O Comércio Ultramarino   

 Outro ponto no qual concordam eminentes historiadores econômicos da Grã-Bretanha diz respeito ao papel do comércio internacional para a promoção da Revolução Industrial. É seguro dizer que, sem o intercâmbio de produtos, a expansão da produção e as profundas transformações ocorridas nos métodos de produção então vigentes teriam tido um alcance e eficiência absolutamente menores.

 A situação é explicada de forma clara ao lançarmos os olhos sobre o papel que compreendia o comercio na constituição da renda bruta do reino em períodos pré e pós Revolução Gloriosa.
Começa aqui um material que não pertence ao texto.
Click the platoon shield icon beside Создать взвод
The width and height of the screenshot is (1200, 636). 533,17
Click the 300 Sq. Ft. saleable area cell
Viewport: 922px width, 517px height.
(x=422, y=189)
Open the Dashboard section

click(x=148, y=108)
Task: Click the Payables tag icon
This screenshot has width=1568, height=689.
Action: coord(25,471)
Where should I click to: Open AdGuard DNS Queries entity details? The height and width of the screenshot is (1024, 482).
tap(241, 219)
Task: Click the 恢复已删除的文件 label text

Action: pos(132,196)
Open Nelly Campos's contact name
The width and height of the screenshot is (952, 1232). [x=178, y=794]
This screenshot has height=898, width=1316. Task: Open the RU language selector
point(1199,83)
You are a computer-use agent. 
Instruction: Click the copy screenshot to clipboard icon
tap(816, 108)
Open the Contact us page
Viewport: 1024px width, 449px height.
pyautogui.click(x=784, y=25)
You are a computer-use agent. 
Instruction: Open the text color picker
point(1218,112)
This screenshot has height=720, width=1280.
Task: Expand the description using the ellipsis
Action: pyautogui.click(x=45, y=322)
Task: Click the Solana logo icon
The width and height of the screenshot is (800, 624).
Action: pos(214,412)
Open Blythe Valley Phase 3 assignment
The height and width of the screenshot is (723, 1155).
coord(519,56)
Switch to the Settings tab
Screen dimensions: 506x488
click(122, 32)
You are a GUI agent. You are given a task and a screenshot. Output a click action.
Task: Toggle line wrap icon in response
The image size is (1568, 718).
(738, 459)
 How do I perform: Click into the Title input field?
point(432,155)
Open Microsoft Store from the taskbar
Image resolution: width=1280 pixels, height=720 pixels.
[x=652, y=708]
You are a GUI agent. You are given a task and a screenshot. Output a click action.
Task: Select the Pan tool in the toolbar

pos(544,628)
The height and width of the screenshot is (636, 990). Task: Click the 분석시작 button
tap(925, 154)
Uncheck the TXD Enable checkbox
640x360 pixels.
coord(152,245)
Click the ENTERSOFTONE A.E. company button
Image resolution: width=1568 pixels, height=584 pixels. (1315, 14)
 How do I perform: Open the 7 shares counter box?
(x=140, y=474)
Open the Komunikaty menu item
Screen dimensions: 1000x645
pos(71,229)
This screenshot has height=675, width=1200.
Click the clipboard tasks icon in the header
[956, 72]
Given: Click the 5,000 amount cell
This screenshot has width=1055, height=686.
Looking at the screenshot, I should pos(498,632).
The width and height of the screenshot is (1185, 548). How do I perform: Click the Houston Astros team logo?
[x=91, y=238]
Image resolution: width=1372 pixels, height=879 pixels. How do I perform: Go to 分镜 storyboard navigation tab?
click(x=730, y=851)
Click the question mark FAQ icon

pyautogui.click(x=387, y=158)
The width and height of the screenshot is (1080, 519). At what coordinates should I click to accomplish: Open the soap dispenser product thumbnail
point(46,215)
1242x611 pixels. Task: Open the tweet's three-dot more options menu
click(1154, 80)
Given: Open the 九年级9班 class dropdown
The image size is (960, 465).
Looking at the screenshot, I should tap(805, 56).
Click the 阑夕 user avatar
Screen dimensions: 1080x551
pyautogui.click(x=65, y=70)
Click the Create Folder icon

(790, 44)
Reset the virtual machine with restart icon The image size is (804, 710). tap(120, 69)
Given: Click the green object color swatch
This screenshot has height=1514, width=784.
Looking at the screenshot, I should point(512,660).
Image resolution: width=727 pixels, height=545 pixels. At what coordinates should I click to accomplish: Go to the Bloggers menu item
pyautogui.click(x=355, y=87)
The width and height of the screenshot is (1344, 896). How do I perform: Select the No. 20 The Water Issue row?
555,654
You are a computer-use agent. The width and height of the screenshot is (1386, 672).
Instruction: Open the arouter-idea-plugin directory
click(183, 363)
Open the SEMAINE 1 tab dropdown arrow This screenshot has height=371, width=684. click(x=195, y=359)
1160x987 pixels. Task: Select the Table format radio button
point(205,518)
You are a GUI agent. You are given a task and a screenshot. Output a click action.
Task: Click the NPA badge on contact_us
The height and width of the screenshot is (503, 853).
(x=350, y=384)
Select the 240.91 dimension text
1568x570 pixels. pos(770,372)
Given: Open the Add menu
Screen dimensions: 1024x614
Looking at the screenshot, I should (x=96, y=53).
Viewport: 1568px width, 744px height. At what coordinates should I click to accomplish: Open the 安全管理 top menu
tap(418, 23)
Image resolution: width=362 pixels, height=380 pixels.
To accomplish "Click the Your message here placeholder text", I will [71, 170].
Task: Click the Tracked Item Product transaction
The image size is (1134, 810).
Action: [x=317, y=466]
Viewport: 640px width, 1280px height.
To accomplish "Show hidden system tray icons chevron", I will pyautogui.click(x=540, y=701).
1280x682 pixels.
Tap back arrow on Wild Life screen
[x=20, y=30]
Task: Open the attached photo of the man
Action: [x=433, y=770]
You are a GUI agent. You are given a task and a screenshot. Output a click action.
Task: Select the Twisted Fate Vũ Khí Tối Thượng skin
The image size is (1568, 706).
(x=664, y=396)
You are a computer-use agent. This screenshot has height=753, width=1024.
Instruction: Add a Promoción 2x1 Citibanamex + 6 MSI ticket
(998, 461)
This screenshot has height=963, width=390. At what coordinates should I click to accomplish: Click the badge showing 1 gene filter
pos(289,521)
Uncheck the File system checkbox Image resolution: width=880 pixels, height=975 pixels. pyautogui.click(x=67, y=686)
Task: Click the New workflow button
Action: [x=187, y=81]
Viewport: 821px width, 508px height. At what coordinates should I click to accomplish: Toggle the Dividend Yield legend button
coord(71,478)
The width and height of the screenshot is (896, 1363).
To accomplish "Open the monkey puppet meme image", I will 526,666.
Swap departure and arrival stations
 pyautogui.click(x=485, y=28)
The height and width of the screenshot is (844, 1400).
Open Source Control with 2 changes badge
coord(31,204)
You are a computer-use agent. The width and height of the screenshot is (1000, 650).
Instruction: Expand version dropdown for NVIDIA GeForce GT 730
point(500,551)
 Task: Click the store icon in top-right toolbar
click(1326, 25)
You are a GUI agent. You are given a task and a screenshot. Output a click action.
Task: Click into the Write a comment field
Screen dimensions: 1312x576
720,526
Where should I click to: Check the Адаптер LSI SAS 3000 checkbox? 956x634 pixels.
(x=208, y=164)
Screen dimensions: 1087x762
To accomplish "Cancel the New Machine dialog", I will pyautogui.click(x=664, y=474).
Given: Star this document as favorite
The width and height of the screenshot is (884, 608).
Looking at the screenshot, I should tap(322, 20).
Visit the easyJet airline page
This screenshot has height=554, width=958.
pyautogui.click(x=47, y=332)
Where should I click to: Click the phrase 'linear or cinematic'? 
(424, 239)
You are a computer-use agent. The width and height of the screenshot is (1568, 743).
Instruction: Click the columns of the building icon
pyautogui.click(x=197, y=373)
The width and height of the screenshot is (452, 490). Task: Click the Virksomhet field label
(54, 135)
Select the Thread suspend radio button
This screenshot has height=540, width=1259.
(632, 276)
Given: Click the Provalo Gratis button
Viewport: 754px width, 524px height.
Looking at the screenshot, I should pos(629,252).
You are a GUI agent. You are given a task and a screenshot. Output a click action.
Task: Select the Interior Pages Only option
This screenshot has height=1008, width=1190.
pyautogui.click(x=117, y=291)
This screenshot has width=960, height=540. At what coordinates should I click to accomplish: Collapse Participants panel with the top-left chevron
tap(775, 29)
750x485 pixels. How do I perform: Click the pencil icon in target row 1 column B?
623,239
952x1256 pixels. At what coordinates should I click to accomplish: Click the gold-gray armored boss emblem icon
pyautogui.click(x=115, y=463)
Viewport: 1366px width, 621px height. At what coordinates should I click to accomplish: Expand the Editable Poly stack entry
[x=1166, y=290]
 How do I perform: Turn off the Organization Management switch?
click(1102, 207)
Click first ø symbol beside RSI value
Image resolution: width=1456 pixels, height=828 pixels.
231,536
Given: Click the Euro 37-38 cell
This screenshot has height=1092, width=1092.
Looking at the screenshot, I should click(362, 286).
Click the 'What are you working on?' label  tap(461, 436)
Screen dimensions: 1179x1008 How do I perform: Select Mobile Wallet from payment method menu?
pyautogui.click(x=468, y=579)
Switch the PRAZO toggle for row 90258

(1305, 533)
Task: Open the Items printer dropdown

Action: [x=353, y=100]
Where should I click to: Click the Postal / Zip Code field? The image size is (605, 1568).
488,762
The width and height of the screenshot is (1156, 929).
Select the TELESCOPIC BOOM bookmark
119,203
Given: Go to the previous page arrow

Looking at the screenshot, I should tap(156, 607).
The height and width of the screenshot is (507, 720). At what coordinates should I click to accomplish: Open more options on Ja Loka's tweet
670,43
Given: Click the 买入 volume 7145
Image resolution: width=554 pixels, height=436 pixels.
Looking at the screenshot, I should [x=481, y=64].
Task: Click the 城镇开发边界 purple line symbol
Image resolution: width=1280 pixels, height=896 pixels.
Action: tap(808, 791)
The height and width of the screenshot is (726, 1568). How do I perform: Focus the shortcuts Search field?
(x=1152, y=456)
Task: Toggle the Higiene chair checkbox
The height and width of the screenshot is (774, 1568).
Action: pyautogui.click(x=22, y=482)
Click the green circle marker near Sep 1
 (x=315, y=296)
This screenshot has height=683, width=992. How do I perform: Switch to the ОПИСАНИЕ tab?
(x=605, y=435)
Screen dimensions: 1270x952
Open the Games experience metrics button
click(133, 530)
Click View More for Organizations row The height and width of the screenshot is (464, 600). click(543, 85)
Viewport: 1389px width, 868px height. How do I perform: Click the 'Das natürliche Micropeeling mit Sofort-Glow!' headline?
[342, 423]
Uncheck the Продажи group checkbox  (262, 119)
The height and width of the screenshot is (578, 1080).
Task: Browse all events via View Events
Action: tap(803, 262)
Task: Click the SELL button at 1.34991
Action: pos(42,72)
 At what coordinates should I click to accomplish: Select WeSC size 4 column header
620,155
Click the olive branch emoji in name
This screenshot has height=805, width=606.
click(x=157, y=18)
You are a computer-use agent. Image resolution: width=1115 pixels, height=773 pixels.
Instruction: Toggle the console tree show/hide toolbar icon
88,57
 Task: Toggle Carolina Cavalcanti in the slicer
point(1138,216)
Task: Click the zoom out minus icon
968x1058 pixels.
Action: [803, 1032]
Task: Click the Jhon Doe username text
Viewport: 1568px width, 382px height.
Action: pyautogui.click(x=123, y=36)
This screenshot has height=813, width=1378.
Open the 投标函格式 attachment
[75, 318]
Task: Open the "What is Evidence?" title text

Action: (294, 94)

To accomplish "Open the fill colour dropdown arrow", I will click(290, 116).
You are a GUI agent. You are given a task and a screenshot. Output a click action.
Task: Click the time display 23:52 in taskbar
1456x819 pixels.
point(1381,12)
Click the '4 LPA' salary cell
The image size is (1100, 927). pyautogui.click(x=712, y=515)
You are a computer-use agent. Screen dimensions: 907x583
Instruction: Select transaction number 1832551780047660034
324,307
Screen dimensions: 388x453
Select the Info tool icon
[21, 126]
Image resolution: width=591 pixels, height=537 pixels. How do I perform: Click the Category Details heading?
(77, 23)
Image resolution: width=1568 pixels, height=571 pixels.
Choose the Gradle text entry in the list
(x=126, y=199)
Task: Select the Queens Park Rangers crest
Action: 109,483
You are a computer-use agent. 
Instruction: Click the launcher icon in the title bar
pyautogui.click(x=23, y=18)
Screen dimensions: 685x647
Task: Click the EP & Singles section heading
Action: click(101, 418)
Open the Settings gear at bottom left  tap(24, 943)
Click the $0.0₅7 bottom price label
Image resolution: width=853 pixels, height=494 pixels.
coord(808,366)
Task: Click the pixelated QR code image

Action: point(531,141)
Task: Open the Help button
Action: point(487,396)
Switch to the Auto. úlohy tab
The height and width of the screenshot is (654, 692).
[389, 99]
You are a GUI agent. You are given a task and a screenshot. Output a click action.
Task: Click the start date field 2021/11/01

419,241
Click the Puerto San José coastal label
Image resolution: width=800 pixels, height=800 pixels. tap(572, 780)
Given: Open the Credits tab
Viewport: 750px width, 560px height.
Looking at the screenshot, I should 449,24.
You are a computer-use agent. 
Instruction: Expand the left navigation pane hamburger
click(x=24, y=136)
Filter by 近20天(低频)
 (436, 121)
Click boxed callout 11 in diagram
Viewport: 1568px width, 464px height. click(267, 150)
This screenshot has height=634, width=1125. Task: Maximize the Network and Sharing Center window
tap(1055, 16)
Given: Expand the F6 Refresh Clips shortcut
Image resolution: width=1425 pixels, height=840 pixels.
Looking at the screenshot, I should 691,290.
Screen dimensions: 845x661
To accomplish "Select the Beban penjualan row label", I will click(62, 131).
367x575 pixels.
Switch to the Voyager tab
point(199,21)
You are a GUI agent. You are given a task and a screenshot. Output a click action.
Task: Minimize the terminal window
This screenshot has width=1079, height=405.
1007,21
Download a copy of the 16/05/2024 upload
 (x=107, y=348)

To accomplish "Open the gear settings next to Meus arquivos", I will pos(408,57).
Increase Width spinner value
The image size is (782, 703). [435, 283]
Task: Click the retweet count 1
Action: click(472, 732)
Se, em meados dos séculos XVII e XVIII vivam os britânicos da importação substancial – porém artificialmente concentrada por uma pequena elite - de tecidos oriundos do continente asiático, que correspondia a quase um quarto do total de importações têxteis, e da parca produção nacional de grãos e alimentos, sem produção ou largas exportações em contrapartida, após a Revolução de 1689 o comércio passa a constituir uma das principais composições de sua renda nacional, superando, em nível da soma de importações e exportações, os próprios Países Baixos. Também no campo das importações, sua diversificação provocada pelo surgimento do comércio ultramarino e pelas possibilidades que dele surgiram salta aos olhos. É possível estimar que sem a concorrência da produção têxtil externa ou sem a importação do ferro fundido não teriam as indústrias inglesas se desenvolvido e proliferado com tamanha rapidez. Com a Revolução Gloriosa, a importação de madras e sedas chinesas era monopólio exclusivo da Companhia das Índias Ocidentais. Com tal monopólio posto abaixo, uma nova Companhia foi fundada para fazer-lhe frente em termos concorrenciais. Por volta desta época, mesmo com a imposição de pesados tributos à importação de itens manufaturados dos mercados indiano e chinês, os produtores de lã viram suas tentativas de constituição de monopólio e concentração de recursos em sua atividade barradas pelo crescimento da produção de algodão.  

 Com o poder ligeiramente maior do Parlamento, uma nova classe de marcadores e empresários, ferrenhos opositores do absolutismo em Inglaterra, deu início ao incremento das trocas comerciais. Em 1686, por exemplo, subsistiam em Londres 702 mercadores que exportavam para o Caribe, além de outros 1.283 importadores. Em toda a américa do norte, que viria sofrer fortes influências das positivas inovações institucionais inglesas, em especial a adaptação do sistema de patentes, existiam 691 exportadores e 626 importadores. Nesta vasta rede, empregavam-se gerentes de armazém, marinheiros, capitães, portuários, escriturários. Outros tantos mercadores já existiam aos montes nos portos vibrantes de Bristol, Liverpool e Portsmouth.  Sem dúvida, é possível afirmar que assistiu a Inglaterra no século XVIII o nascimento de uma classe de mercadores que constituiria um poderoso mercado consumidor, responsável por intensificar o comércio e lançar as bases para o forte crescimento econômico – este sim inteiramente devido ao comércio internacional sem barreiras alfandegárias –que adviria no século seguinte.  

Conclusão

 Toma-se corretamente o Reino Unido como a primeira nação a industrializar-se e dar os primeiros e mais significativos passos em direção às modernas instituições políticas e econômicas características das economias de mercado. Longe de basearam-se num processo cumulativo ou centralmente orientado, tais transformações foram oriundas da vontade de inúmeros homens e mulheres, alçados a uma nova condição de participação na vida política e econômica a partir das mudanças ocasionadas com as revoluções setecentistas.

 É verdade que os novos interesses nascidos com os ares da modernidade encontraram forte representação política no Parlamento a partir da promulgação da Declaração de Direitos. No entanto, é preciso também ponderar: o comércio ultramarino e a erosão do sistema feudal, com sua consequente solidificação dos direitos de propriedade e constituição de eficientes sistemas de incentivo à produção livre, ao empreendedorismo e à inovação constituíram as condições de possibilidade para a Revolução Industrial e para o posterior desenvolvimento econômico e social inglês. Uma nova classe social e política, com anseios e poderes diferentes, nascia no horizonte e, dado os acontecimentos históricos, não é de se surpreender que a Revolução Industrial tenha tido justamente os britânicos como seus protagonistas.